08 Nov

A Letter to a Woman in Prostitution

Written by Ahuva Sheli (pseudonym), a survivor of prostitution

Hi, how are you? I am writing you this letter, hoping you will read it to the end.

Like you, I became trapped in the prostitution cycle five years ago. I had been previously raped, and violent partners took my kids from me.  My children were placed in institutions where they experienced rape attempts, mental and physical abuse, all of which was silenced leading me to rely more heavily on drugs. I understand. Like you I went through hell, met Satan, slept with him and was paid by him. I lived in a world of delusions and heard voices. I was like you. I still choke sometimes – don’t think it’s otherwise.  I did blow jobs to survive, slept with all sorts of men for money, I am neither more nor less than you. Like you I wept at night and I know what it’s like to live without parents, without a family, and having no one to turn to.  Hardly knowing what to do. Thinking of freedom. It is not freedom. It’s a trap!

I felt dead, just like you and I wanted to start living. I want you to live, to get up and call for help, not to give up on life. I too, like you, was lost. I tried to work in a few places but was refused a job, I tried cleaning homes but I had no home or clothing and I reeked, so no one took me on.

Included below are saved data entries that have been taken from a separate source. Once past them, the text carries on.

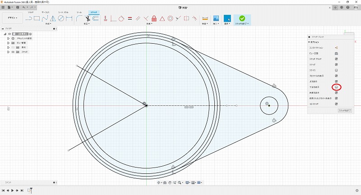This screenshot has height=195, width=361.
Task: Enable the circled Show Dimensions checkbox
Action: pos(336,87)
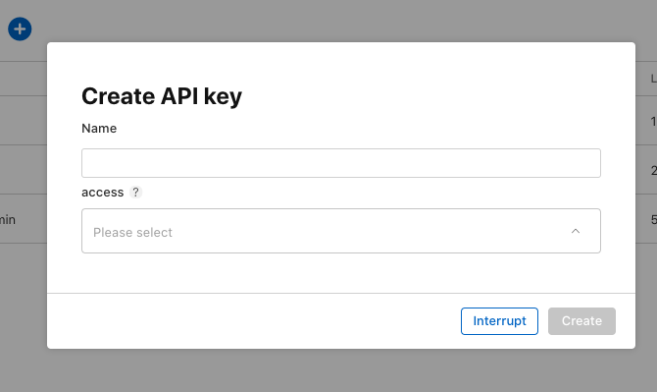Click the chevron arrow in access selector
657x392 pixels.
pyautogui.click(x=576, y=231)
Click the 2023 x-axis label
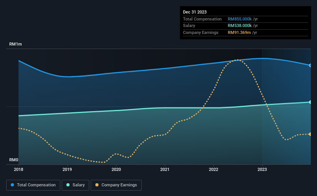Image resolution: width=317 pixels, height=196 pixels. tap(262, 169)
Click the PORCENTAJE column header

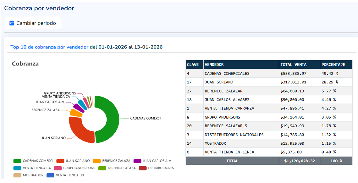click(334, 64)
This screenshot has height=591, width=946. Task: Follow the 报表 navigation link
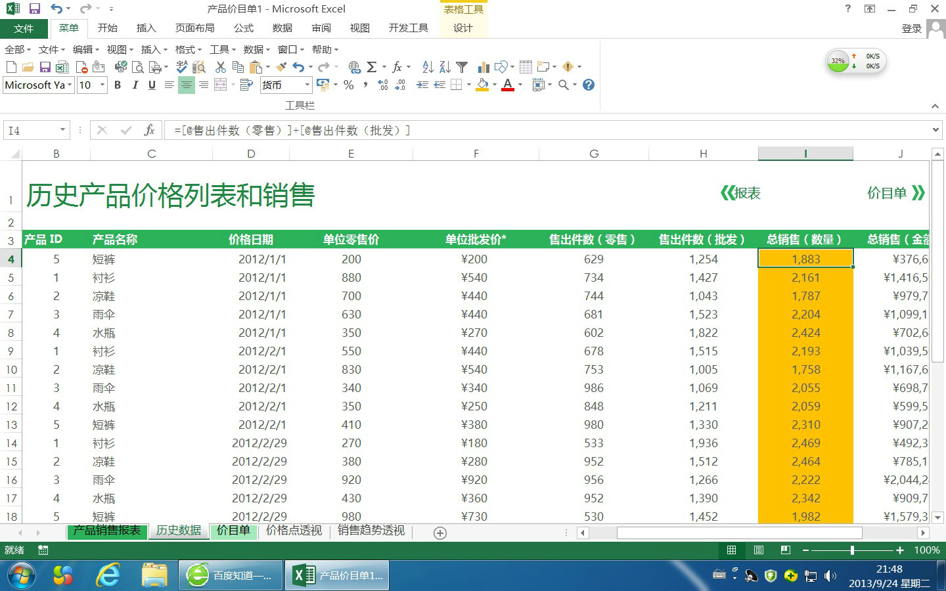[x=741, y=193]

I got no national insurance and no rent subsidy because they claimed I was able to work. Prostitution scarred me, you know. The same scar that you have, don’t hide it. I used drugs like a dressing for a wound, but that didn’t cure me. Just made it worse.  Much worse. You are my sister. Stand up, get up I promise it is not too late. I can’t promise everything will disappear, but the intensity of the pain will lessen. The dread will let go eventually. You are strong!!! I am here to support you, draw some encouragement, talk to me, share with me, I will help!

I remember what it was like standing at an intersection, that feeling when a stranger touches you, and you want to die. And then swallowing drugs to make it go away, but it doesn’t go away with the drugs.  And then detaching, knowing what it means to survive the streets. Together we can succeed, only come on, do something, don’t give up when darkness descends, wrapping your soul and pumping despair into your veins.  There, in the street or in the car think of me sister, and don’t forget, we can overcome!

Let’s join forces, go to organizations, let’s not give up, let’s start to see the light. Yes, I know it’s scary, without faith, but all is not lost. I am calling on you to rise, you who are dead walking through the land of the living. Get up and take action, it is possible to get out, I know, despite the shackles on your arms and legs and the eyeshades binding you to a post in the street.

Come, we’ll help you, there are many places to go to today, we are no longer alone! We’ll untie your chains that are slowly killing you. How can you die when you are already dead? They are murdering you, don’t help them! I know that in your silence you are crying out “no more”.

Get up sister, you are no longer alone.